Trate-me Leão, doutora

Por Luiz Eduardo Soares, no Justificando

Os mais jovens talvez não saibam, mas as leitoras e os leitores de minha geração certamente se lembram do “Trate-me Leão”, obra prima que projetou o grupo teatral Asdrubal Trouxe o Trombone e seu elenco recheado de novos talentos. O ano era 1977. O sucesso em todo o país foi extraordinário. Filas viravam esquinas. Víamos e revíamos, encantados, todo fim de semana. Era o programa da galera descolada. Ali, desbundados e engajados se uniam. A alegria era a prova dos nove. Vivíamos sob censura e ameaças constantes. Corriam os anos mais violentos da ditadura civil-militar. “Trate-me” abria as janelas da casa mofada e deixava o sol entrar.

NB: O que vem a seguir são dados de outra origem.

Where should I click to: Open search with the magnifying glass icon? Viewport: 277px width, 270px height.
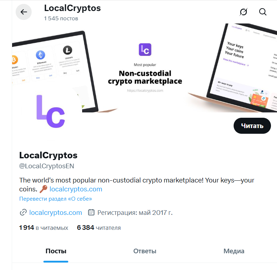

A linguagem era revolucionária por ser simples, coloquial, mostrando que a política penetrava o cotidiano dos indivíduos e suas relações, e que as desigualdades começavam no vocabulário e na sintaxe. Afinal, no país que mimetizava a aristocracia europeia, no qual, entretanto, triunfara “o garçom de costeleta”, como dizia Oswald de Andrade, era revolucionário dinamitar a hierarquia estamental expressa nos floreios retóricos do bacharelismo barroco, nas citações em latim, nos vocativos da “excelência”. Toda uma história herdeira da escravidão –na qual se combinavam capitalismo autoritário e patrimonialismo–, estava contida no anelão ornando o dedo do doutor. Não por acaso, há poucos anos, Dilma Roussef assinou a lei de “Vossa excelência”, que exige o uso desse tratamento aos delegados de polícia.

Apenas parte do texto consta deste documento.